Begin accumulating those tools that are used most frequently; those associated with routine maintenance and tune-up. In addition to the normal assortment of screwdrivers and pliers you should have the following tools for routine maintenance jobs (your Chevrolet Nova or Prizm uses mostly metric fasteners):

  1. SAE/Metric wrenches, sockets and combination open-end/box-end wrenches in sizes from 1 / 8 in. (3mm) to 3 / 4 in. (19mm); and a spark plug socket ( 13 / 16 in.)If possible, buy various length socket drive extensions. One break in this department is that the metric sockets available in the U.S. will all fit the ratchet handles and extensions you may already have ( 1 / 4 in., 3 / 8 in., and 1 / 2 in. drive). Many retail chain stores have periodic sales on sets of wrenches and sockets. Much like a set of fine dinnerware, once you have the starter set, you can add individual pieces as needed.
  3. Jackstands for support. These are absolutely required for any undercar work. Make sure each stand is rated at least to the total weight of your vehicle.
  5. Oil filter wrench
  7. Oil filter spout for pouring oil
  9. Grease gun for chassis lubrication
  11. Hydrometer for checking the battery.
  13. A container for draining oil and fluids.
  15. Many rags for wiping up the inevitable mess.

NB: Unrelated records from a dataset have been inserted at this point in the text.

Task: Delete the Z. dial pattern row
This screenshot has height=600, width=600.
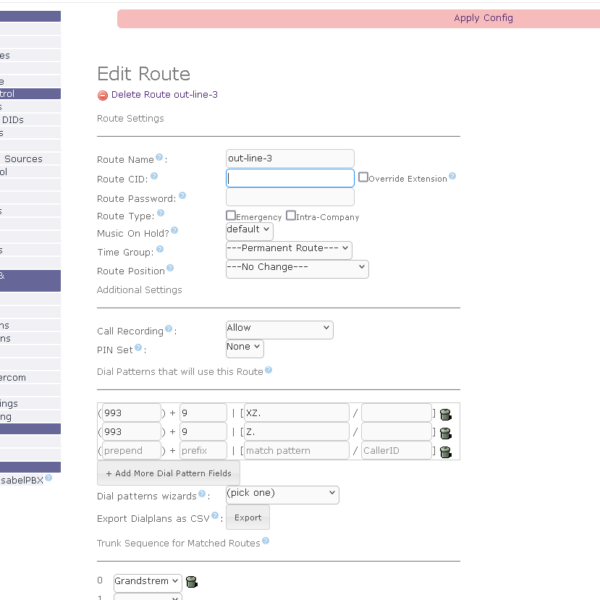Action: click(445, 432)
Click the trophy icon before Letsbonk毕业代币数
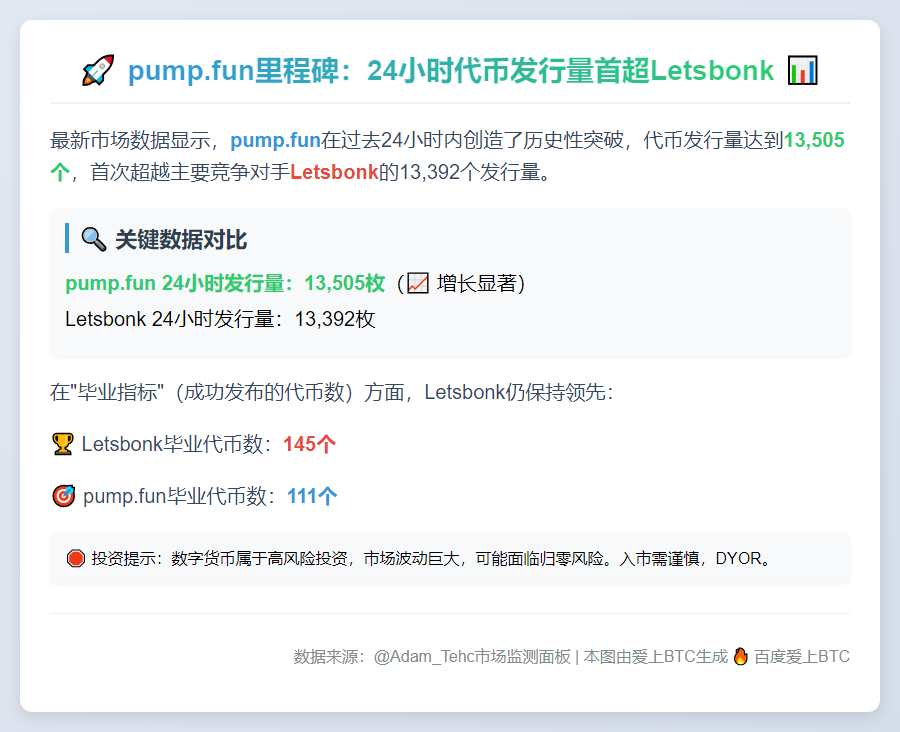 click(63, 443)
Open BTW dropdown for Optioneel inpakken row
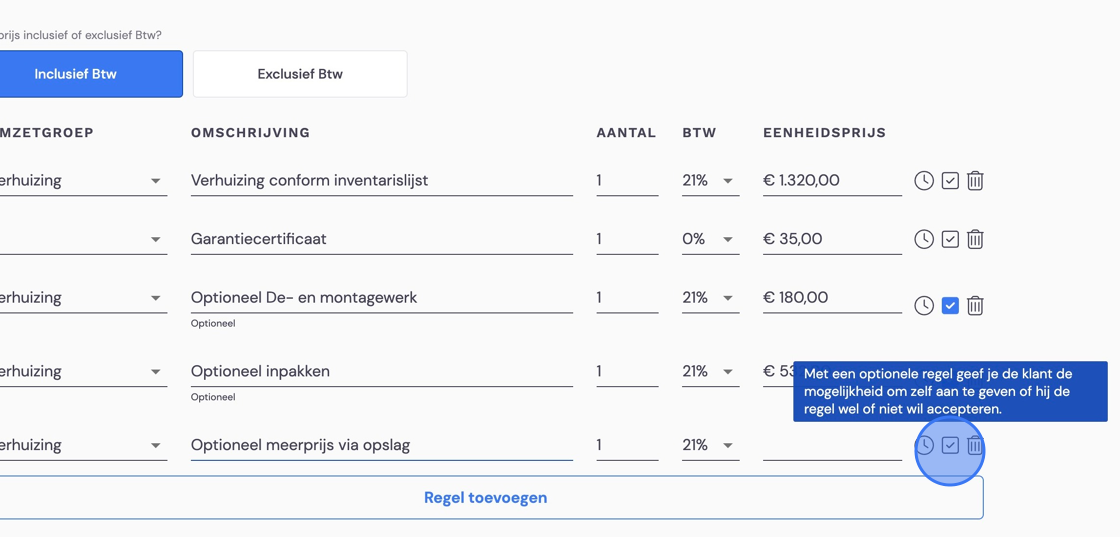The width and height of the screenshot is (1120, 537). coord(711,371)
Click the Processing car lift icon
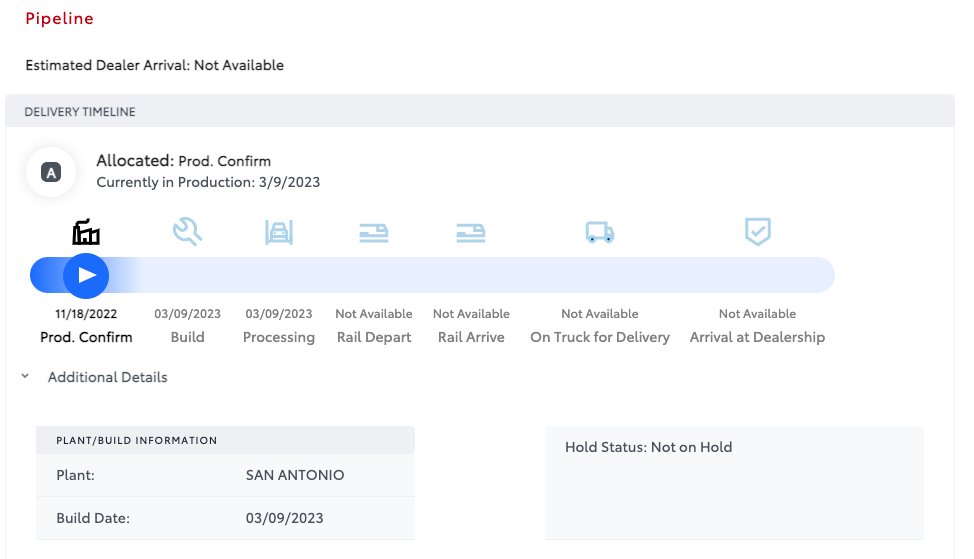The image size is (974, 559). [x=279, y=233]
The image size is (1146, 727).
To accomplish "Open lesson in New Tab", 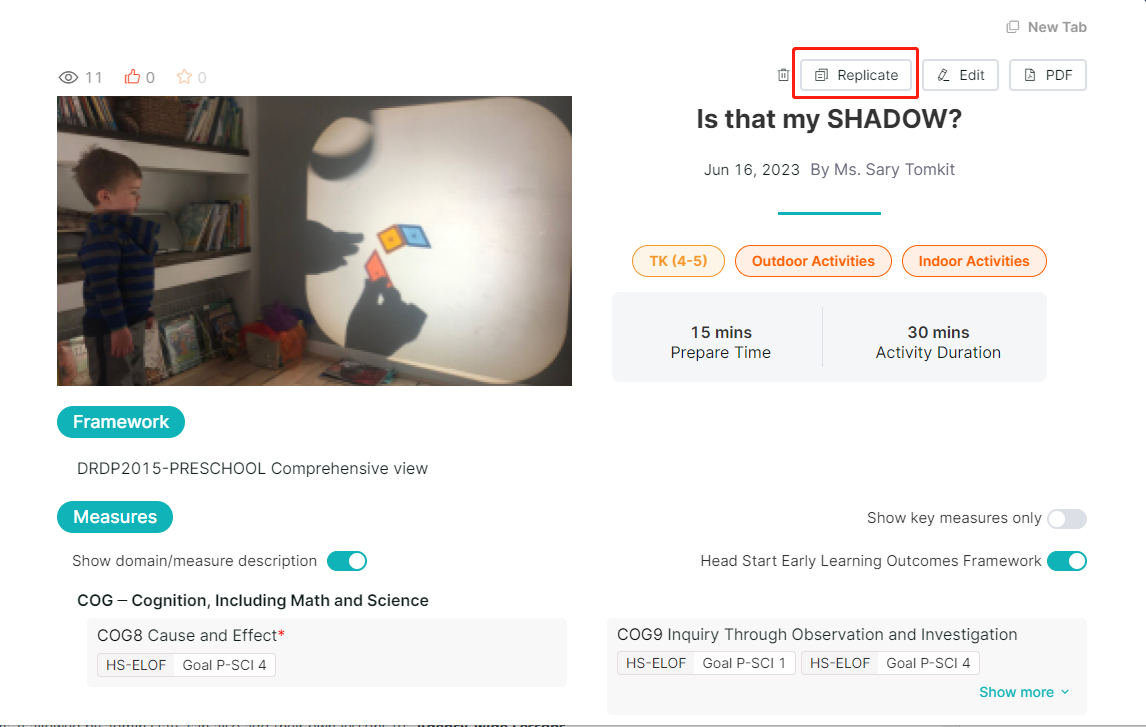I will (x=1047, y=27).
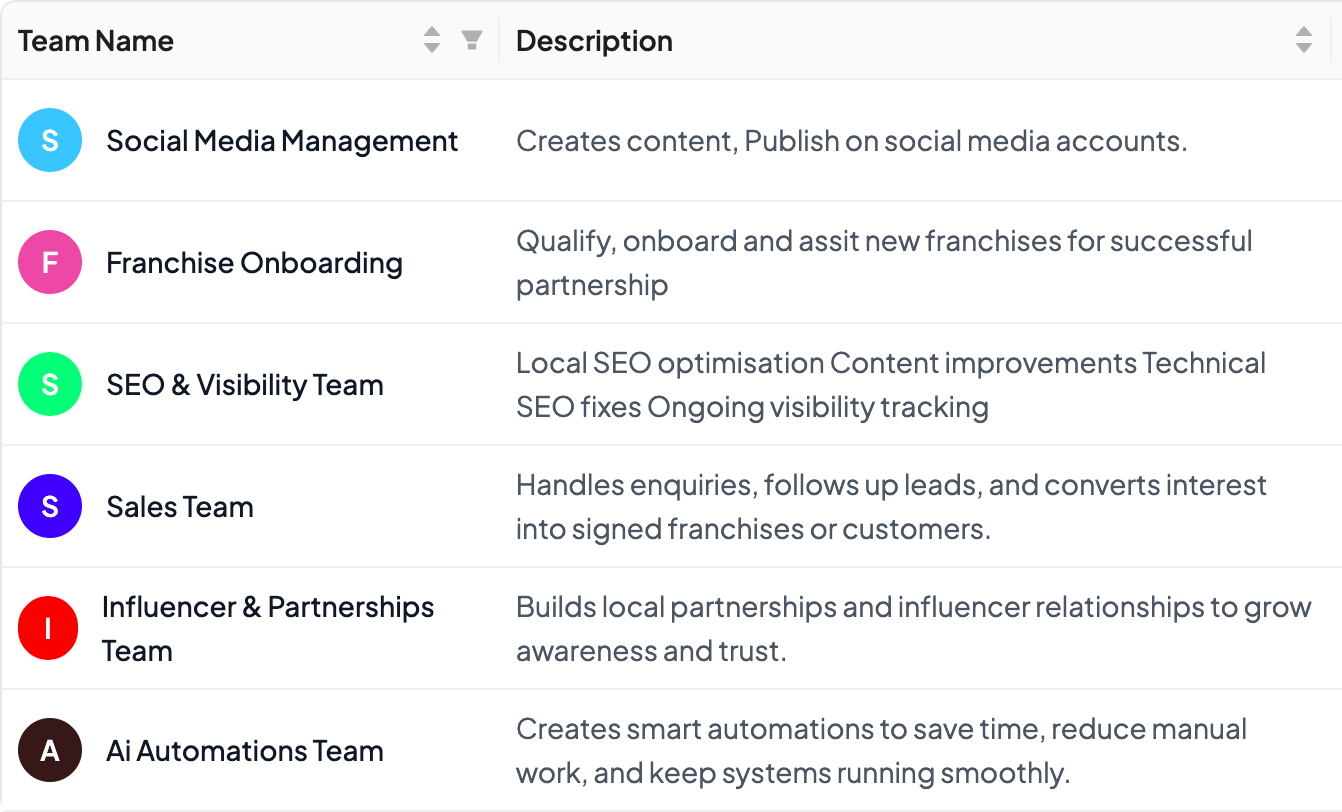Sort descriptions using the Description column sort control

coord(1303,39)
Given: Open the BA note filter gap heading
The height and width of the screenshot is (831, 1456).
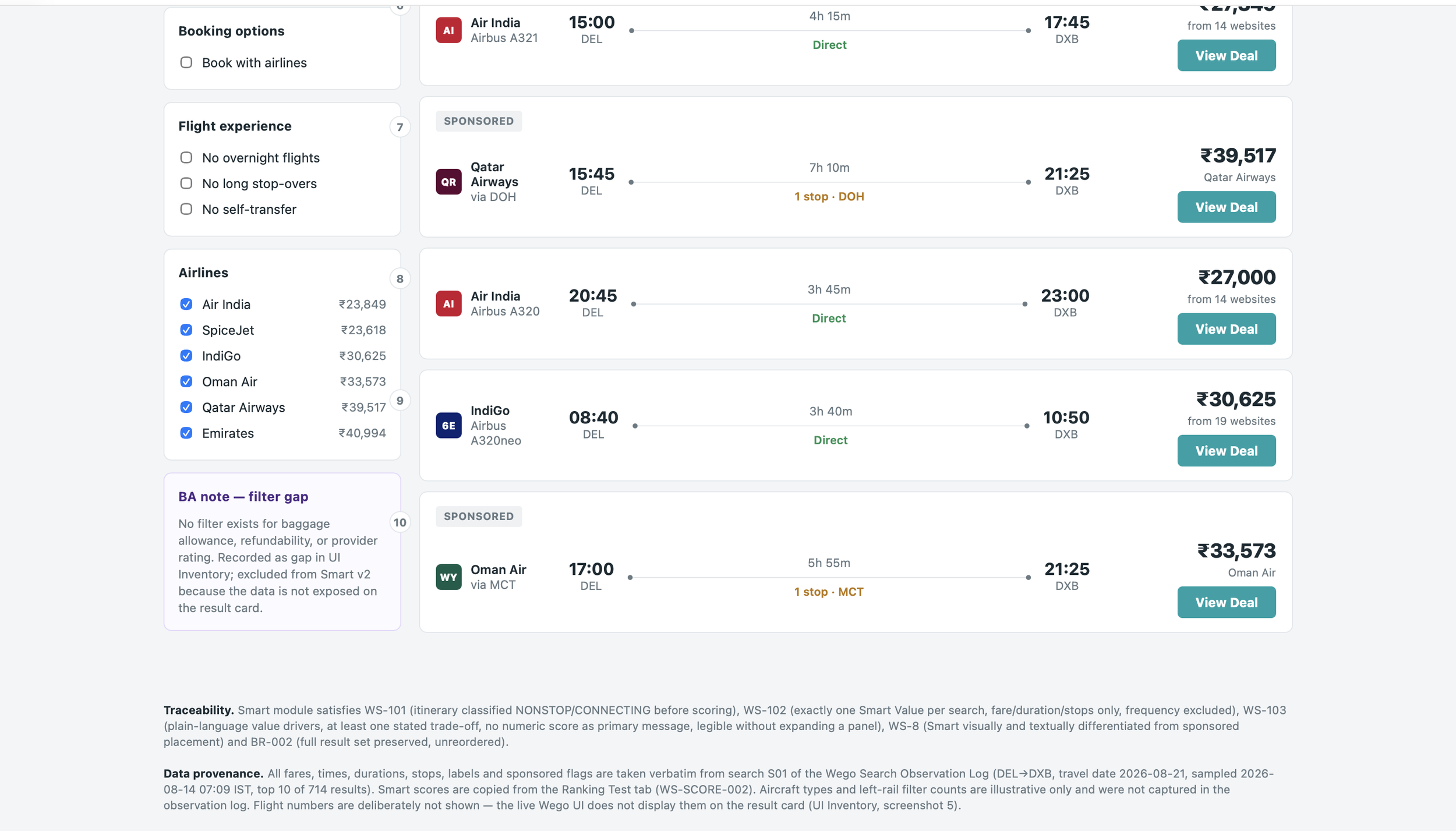Looking at the screenshot, I should (243, 496).
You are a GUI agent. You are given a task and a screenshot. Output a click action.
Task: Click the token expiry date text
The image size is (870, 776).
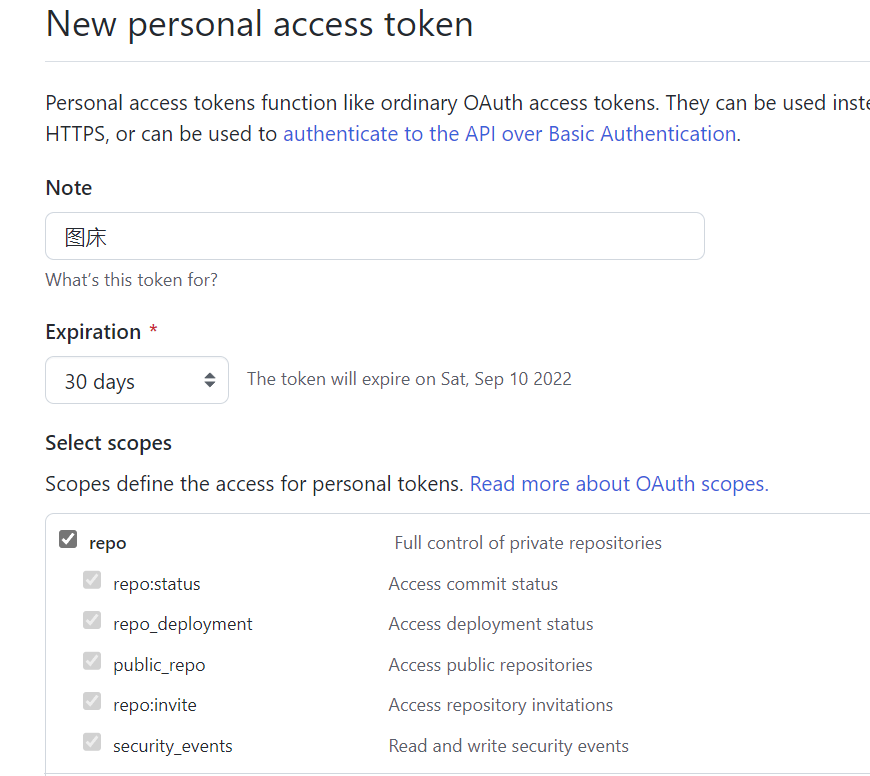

In addition to the above items there are several others that are not absolutely necessary, but handy to have around. These include oil-dry, a transmission funnel and the usual supply of lubricants, antifreeze and washer solvent, parts cleaners and hand cleaners, although these can be purchased as needed. This is a basic list for routine maintenance, but only your personal needs and desires can accurately determine your list of necessary tools. After you've been working on your car for a while, you'll be amazed at the number of non-automotive tools living in your tool box. A small mirror can see up and under a component, wooden golf tees plug vacuum lines perfectly and a kitchen turkey baster is excellent for removing overfilled fluids.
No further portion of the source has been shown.